10 Components of a Healthy Diet

Our road to eating with intention can be a difficult one, especially in our western world of super processed, quick, convenient fast foods. The temptations are relentless. Making the decision to improve our diet and help our bodies to heal themselves is an absolute intentional choice. You’ll grow old waiting for your brain to decide to crave a salad, but by feeding your body good food, you can help it to learn to appreciate how great it feels to eat well and before long, you will crave a salad! (If you prefer video, scroll to the bottom of this post.)

I’m going to summarize the ten components of eating a healthy diet as identified by Dr. Elson Haas in his book Staying Healthy with Nutrition. And by “diet” we’re not talking about the latest fad or eating low calories for a short period of time and then returning to your normal bad eating habits… here, “diet” means what you eat as a lifestyle.

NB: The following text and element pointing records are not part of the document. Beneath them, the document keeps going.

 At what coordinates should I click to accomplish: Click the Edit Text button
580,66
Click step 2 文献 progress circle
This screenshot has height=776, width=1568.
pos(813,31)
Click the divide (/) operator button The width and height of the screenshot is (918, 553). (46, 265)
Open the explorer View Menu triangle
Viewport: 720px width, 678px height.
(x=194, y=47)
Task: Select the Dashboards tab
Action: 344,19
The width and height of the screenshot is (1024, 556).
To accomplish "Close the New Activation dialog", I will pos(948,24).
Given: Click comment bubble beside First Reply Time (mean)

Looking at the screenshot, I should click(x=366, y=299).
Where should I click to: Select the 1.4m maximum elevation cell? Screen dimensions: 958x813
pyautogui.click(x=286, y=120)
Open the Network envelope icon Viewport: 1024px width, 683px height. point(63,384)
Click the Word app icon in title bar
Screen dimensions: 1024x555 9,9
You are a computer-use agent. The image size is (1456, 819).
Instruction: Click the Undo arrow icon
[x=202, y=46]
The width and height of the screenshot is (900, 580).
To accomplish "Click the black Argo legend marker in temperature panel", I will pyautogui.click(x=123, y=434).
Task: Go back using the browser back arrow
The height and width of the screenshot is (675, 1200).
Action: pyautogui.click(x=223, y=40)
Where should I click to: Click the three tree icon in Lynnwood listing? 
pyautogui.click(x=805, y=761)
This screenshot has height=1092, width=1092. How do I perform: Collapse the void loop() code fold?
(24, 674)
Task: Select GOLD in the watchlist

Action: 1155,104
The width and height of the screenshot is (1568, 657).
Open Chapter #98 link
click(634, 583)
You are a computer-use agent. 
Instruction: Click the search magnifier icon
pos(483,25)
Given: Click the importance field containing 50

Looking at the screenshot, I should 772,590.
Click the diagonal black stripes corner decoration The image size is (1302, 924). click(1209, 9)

10 Components of a Healthy Diet:

1. Natural Foods

Natural foods come from “as close to the garden” as possible. This includes fresh, organic fruit and vegetables and grass-fed free-range animal products. You won’t find natural foods in a box from the freezer. As a matter of fact, natural foods don’t even come with an ingredient list. All there is in a carrot is carrot. Natural foods give us more energy and vitality, plus nutrients our bodies need to run well and give it it’s best chance at healing.

2. Seasonal Foods

Eat fresh foods that are in season. Not only is it easier on your budget as these foods become abundant, it also helps attune your body to nature, and more specifically, the climate in which you live.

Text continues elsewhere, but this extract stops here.